▶ Task:
Copy each line below in which the string "this" appears.

▶ The input:
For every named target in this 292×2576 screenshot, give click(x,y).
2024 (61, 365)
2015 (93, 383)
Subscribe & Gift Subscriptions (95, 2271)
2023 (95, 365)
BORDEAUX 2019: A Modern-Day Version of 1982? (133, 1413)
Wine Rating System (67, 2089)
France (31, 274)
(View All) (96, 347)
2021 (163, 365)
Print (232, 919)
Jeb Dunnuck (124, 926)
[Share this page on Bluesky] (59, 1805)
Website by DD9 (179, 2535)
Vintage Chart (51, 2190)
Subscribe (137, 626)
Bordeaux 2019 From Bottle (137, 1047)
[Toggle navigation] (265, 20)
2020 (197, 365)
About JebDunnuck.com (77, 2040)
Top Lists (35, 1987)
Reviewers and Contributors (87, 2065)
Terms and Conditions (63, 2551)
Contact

▶ Reply:
For every named target in this 292×2576 screenshot, give click(x,y).
[Share this page on Bluesky] (59, 1805)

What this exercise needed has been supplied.